E, no entanto, se alguém nos arrancasse esse ódio, se nos deixassem apenas com a carne viva da dor que fingimos não sentir, talvez fôssemos forçados a encarar aquilo que evitamos há tanto tempo: os restos emocionais de uma guerra que nunca termina, as perdas que nos recusamos a chorar, os erros que colocamos nos ombros dos outros para não admitir o peso da nossa própria mão no gesto que machucou, e é aí, justamente aí, que tudo se complica, porque odiar é mais fácil do que lembrar com amor, mais fácil do que perdoar sem esquecer, mais fácil do que reconhecer, com vergonha e espanto, que atrás de cada rosto que chamamos de inimigo pode existir apenas outro alguém igualmente assustado, igualmente ferido, igualmente apegado ao rancor como escudo contra um mundo que insiste em não fazer sentido — e, se me permitem a heresia, talvez o ódio nos una mais do que qualquer promessa de paz, não porque seja justo ou bom, mas porque é compreensível, é simples, e sobretudo é eficaz, funciona como armadura contra a vulnerabilidade — e quem, aqui, nunca desejou ser invulnerável, nem que fosse por um instante?

Mas então vem a pergunta, e com ela a dúvida que me roubou o sono por tantas noites: se retirarmos o ódio, com o que ficamos? Com a dor pura, com a ausência de uma culpa alheia onde antes encontrávamos consolo, com a solidão de uma responsabilidade que não se divide, com o desconforto de saber que já não há um culpado claro e, por isso mesmo, não há redenção garantida — apenas o risco de despencar num abismo silencioso onde nem mesmo a autocompaixão consegue nos salvar — e isso, meus caros, pode ser mais cruel do que qualquer inimigo armado, porque é uma violência interna, sem nome, e ainda assim, talvez, necessária, porque só por ela talvez pudéssemos um dia encontrar algo parecido com a verdade — não uma verdade absoluta, essa pertence aos fanáticos e aos deuses — mas uma verdade pessoal, imperfeita, feita de contradições e hesitações, e que talvez por isso mesmo seja mais digna de confiança do que todas as certezas que usamos como espadas morais.
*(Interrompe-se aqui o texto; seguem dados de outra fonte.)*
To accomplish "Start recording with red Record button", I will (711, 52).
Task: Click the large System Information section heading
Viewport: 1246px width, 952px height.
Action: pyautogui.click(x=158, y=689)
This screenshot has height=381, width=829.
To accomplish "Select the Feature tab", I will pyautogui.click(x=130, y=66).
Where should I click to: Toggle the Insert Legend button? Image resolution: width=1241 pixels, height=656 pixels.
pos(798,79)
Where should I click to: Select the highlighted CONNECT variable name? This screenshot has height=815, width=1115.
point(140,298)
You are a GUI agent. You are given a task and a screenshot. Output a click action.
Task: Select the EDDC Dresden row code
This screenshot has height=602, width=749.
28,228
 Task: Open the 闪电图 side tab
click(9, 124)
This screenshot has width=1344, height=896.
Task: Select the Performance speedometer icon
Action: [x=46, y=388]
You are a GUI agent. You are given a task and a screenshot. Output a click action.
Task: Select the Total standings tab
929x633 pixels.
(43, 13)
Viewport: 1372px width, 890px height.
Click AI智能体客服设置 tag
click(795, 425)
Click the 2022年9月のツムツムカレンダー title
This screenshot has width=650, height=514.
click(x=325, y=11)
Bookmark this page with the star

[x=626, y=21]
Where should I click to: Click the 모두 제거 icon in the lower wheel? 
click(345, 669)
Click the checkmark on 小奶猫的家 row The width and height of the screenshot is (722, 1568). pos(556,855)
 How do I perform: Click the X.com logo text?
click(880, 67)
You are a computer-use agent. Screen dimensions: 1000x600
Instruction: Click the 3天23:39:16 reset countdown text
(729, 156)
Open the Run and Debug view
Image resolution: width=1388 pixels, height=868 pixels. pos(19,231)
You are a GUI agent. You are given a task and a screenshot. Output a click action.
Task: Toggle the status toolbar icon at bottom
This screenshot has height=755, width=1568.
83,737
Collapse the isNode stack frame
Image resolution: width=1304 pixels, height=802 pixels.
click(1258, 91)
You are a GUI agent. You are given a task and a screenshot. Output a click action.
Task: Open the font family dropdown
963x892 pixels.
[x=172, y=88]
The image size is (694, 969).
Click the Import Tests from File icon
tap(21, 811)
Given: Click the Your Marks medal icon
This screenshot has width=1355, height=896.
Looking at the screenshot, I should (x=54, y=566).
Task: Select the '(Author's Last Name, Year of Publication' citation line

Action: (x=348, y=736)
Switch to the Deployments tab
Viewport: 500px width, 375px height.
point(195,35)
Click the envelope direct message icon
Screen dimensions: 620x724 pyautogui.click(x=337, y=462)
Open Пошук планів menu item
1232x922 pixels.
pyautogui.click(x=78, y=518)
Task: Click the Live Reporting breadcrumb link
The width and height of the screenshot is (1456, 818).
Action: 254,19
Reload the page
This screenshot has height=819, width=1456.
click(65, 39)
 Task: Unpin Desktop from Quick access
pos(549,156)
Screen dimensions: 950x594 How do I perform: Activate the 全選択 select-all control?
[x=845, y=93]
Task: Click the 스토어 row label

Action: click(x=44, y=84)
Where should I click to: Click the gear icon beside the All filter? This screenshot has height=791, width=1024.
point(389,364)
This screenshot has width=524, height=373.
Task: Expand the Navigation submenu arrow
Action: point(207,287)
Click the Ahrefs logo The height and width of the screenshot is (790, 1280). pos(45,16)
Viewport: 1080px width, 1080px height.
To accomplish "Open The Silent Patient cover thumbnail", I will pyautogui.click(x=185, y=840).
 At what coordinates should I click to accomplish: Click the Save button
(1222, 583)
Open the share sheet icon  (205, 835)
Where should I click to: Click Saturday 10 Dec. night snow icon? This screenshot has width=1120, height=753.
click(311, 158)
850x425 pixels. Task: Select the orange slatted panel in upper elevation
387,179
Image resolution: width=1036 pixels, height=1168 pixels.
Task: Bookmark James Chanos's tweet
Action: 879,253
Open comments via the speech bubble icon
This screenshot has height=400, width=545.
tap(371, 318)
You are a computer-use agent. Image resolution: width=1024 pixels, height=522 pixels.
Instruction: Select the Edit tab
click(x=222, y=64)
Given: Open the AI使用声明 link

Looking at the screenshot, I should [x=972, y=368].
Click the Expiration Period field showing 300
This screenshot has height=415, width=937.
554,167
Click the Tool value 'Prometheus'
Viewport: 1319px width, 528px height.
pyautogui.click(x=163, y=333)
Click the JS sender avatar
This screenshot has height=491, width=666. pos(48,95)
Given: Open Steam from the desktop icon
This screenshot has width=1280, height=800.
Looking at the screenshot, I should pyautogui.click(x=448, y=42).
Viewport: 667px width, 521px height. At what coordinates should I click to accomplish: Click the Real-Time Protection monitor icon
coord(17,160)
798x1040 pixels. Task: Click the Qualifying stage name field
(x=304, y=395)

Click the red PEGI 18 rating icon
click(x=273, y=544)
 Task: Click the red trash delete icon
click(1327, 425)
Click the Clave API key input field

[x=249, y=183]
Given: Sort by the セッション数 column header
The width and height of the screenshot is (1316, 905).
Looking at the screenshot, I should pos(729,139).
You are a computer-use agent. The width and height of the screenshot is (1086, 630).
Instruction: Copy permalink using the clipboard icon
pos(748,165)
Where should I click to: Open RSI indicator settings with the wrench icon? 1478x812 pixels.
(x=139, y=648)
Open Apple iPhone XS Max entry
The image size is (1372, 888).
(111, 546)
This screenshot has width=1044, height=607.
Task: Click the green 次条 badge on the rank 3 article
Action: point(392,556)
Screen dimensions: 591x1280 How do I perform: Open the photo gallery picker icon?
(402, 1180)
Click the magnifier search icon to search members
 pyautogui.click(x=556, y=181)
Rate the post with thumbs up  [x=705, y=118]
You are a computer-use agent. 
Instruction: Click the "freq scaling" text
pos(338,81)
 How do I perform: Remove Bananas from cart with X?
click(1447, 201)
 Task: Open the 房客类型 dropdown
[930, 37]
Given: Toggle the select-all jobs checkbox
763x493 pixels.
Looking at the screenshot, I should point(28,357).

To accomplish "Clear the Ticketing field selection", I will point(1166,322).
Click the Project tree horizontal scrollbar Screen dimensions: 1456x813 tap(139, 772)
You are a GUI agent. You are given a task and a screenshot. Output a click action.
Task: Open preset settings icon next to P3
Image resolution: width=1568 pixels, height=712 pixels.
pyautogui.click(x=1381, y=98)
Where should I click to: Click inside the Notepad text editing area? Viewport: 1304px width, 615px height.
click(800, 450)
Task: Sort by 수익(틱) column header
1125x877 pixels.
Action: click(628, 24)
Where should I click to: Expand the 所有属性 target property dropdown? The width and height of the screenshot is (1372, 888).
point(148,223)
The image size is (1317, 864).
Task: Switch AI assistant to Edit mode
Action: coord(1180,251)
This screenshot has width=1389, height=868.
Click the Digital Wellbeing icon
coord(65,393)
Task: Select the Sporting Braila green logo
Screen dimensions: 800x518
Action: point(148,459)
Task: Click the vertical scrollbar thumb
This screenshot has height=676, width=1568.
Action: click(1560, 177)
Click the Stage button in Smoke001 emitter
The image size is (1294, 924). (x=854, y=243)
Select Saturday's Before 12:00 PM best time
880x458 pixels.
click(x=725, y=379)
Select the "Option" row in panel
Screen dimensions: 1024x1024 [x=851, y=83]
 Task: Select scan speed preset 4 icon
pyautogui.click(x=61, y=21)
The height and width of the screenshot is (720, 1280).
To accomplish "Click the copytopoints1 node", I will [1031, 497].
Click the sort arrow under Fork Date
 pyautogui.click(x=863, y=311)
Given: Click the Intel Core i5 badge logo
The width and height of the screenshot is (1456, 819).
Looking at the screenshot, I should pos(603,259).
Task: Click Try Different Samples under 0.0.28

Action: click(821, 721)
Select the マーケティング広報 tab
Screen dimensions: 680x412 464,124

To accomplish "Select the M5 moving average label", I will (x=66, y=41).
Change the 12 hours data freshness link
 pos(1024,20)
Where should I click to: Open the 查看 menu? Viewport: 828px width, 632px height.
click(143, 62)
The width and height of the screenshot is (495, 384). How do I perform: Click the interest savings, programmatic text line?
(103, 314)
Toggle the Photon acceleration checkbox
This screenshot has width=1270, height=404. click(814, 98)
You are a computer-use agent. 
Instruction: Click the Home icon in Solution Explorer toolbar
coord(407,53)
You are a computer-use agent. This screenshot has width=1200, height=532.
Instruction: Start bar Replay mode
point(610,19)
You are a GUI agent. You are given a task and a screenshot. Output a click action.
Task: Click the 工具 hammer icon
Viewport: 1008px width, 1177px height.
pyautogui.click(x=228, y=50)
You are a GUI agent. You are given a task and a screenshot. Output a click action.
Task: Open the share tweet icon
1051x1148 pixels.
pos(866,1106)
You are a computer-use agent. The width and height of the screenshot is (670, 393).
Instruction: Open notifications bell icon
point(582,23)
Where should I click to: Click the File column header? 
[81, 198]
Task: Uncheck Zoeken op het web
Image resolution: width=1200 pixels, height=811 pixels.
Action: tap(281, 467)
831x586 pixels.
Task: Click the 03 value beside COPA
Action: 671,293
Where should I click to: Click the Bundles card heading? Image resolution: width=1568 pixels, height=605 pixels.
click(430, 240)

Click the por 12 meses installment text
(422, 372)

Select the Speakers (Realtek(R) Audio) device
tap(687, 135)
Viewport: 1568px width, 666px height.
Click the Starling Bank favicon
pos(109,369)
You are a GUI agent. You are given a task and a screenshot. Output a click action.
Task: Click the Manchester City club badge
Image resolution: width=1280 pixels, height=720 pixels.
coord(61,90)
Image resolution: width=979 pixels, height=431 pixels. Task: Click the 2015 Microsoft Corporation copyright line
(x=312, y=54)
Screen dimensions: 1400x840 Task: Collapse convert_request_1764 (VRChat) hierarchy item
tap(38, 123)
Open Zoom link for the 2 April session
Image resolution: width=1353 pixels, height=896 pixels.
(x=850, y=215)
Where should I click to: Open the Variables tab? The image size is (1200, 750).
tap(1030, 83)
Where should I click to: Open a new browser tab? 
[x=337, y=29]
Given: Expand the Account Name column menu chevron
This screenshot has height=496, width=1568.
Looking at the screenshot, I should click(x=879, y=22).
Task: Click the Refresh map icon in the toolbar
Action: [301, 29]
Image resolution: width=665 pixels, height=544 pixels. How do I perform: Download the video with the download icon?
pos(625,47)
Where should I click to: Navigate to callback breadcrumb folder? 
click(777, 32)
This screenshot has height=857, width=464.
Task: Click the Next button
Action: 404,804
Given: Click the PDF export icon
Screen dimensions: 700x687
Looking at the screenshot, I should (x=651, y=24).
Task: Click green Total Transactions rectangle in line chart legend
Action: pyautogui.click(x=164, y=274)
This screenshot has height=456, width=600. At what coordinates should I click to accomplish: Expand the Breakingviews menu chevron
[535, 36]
Não afirmo, vejam bem, que esse caminho seja redentor, tampouco acredito que a dor nos torne melhores, como gostam de repetir aqueles que nunca a sentiram de verdade, eu só digo que a dor, quando despida do ódio, revela o que há de mais insuportável em nós: a fragilidade essencial, a carência de sentido, o medo de não sabermos o que fazer com a liberdade de já não odiar, e talvez seja por isso que continuamos a cultivar o rancor com tanto esmero — não por vingança, mas por medo de não saber quem somos sem ele, medo de que, ao baixar o punho, descubramos a mão vazia e, o que é mais triste, incapaz de acolher.

E agora, enquanto escrevo esta última linha, hesito se devo encerrá-la com um ponto ou com uma interrogação, porque não sei se a pergunta que me faço é também aquela que vai ficar com você, leitor: será que, livres do ódio, seríamos fortes o bastante para suportar aquilo que sobra de nós?